======== Source material ========
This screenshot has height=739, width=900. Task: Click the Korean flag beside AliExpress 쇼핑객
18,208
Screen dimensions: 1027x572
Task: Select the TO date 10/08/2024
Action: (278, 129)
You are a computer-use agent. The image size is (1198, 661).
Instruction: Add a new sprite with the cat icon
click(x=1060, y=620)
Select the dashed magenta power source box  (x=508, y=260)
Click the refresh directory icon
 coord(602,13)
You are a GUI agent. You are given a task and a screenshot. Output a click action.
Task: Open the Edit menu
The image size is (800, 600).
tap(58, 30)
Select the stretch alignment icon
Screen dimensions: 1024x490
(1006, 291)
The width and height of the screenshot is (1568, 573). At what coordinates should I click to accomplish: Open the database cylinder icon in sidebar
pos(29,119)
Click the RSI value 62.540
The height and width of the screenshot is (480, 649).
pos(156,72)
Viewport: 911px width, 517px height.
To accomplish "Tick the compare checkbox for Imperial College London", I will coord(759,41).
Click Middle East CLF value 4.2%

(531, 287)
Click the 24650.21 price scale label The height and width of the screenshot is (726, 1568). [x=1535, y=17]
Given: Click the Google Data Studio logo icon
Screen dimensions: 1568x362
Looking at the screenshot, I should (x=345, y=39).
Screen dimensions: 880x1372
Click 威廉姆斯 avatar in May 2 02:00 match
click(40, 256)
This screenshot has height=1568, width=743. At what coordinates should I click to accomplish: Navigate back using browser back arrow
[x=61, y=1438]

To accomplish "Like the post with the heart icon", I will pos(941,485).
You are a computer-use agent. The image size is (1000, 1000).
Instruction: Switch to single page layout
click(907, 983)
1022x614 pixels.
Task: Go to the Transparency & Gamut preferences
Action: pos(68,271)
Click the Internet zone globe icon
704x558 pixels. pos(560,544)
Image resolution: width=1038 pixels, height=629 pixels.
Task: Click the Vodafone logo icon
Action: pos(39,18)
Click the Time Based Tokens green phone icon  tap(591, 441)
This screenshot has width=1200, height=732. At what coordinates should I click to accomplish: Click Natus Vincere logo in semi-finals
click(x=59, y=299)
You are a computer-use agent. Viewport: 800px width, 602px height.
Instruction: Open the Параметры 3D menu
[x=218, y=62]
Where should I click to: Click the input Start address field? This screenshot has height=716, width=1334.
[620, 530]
========
— Problem —
Write the data from above out again, exactly.

— Response area —
This screenshot has height=739, width=900. Task: Click the Korean flag beside AliExpress 쇼핑객
18,208
Screen dimensions: 1027x572
Task: Select the TO date 10/08/2024
Action: (278, 129)
You are a computer-use agent. The image size is (1198, 661).
Instruction: Add a new sprite with the cat icon
click(x=1060, y=620)
Select the dashed magenta power source box  (x=508, y=260)
Click the refresh directory icon
 coord(602,13)
You are a GUI agent. You are given a task and a screenshot. Output a click action.
Task: Open the Edit menu
The image size is (800, 600).
tap(58, 30)
Select the stretch alignment icon
Screen dimensions: 1024x490
(1006, 291)
The width and height of the screenshot is (1568, 573). At what coordinates should I click to accomplish: Open the database cylinder icon in sidebar
pos(29,119)
Click the RSI value 62.540
The height and width of the screenshot is (480, 649).
pos(156,72)
Viewport: 911px width, 517px height.
To accomplish "Tick the compare checkbox for Imperial College London", I will coord(759,41).
Click Middle East CLF value 4.2%

(531, 287)
Click the 24650.21 price scale label The height and width of the screenshot is (726, 1568). [x=1535, y=17]
Given: Click the Google Data Studio logo icon
Screen dimensions: 1568x362
Looking at the screenshot, I should (x=345, y=39).
Screen dimensions: 880x1372
Click 威廉姆斯 avatar in May 2 02:00 match
click(40, 256)
This screenshot has height=1568, width=743. At what coordinates should I click to accomplish: Navigate back using browser back arrow
[x=61, y=1438]

To accomplish "Like the post with the heart icon", I will pos(941,485).
You are a computer-use agent. The image size is (1000, 1000).
Instruction: Switch to single page layout
click(907, 983)
1022x614 pixels.
Task: Go to the Transparency & Gamut preferences
Action: pos(68,271)
Click the Internet zone globe icon
704x558 pixels. pos(560,544)
Image resolution: width=1038 pixels, height=629 pixels.
Task: Click the Vodafone logo icon
Action: pos(39,18)
Click the Time Based Tokens green phone icon  tap(591, 441)
This screenshot has width=1200, height=732. At what coordinates should I click to accomplish: Click Natus Vincere logo in semi-finals
click(x=59, y=299)
You are a computer-use agent. Viewport: 800px width, 602px height.
Instruction: Open the Параметры 3D menu
[x=218, y=62]
Where should I click to: Click the input Start address field? This screenshot has height=716, width=1334.
[620, 530]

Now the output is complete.